Elle se releva doucement, chancelant encore de la fatigue, lorsqu'elle entendit la voix du jeune garçon qu'elle avait affronté un peu plus tôt dans la matinée. Raoul apparut, essoufflé, les mains sur les cuisses et le visage rouge.
"Eh ! Era... Erabareta !... Excuse-moi... ah, ah.."
Elle attendit patiemment qu'il retrouve une respiration proche de la normalité.
"J'oubliais... les dresseurs de cette route... sont plutôt balèzes...En plus tu n'as qu'un seul Pokémon...Je te conseil de prendre juste à droite, avant le panneau.

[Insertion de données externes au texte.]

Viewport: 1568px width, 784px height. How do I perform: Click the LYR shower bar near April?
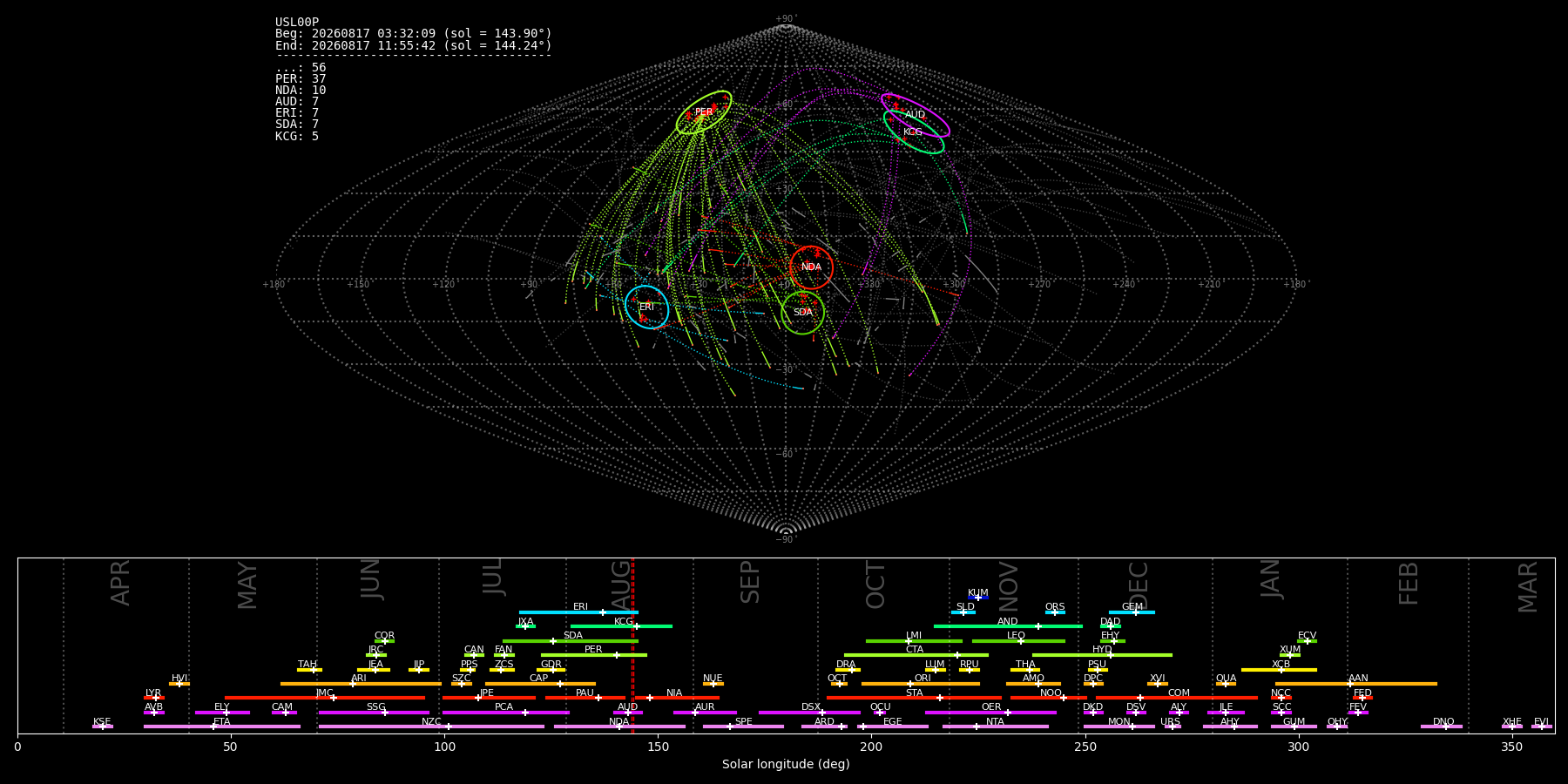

Cet itinéraire est très tortueux par contre. À chaque fois que tu vois des escaliers, prend les, tu ne devrais pas te perdre ainsi. Ahah, ne t'inquiète pas, ajouta-t-il en voyant la mine déconfite de son interlocutrice, ils sont beaucoup plus petits. Et tu devrais pouvoir t'entraîner vu que les Pokémons ici ne sont pas très dangereux. Une fois à Port-Azur au nord, tu pourras faire des combats sans risque, vu que tu pourras aller au centre Pokémon de la ville si tu as un souci. Allez, bonne chance !"
Et il disparut aussi vite qu'il était arrivé. Erabareta n'eût même pas le temps de le remercier, à son regret, car les informations qu'il venait de lui donner lui serait très utile pour la suite de son voyage.
Elle se remit en route, un léger sourire aux lèvres et Swing à ses côtés.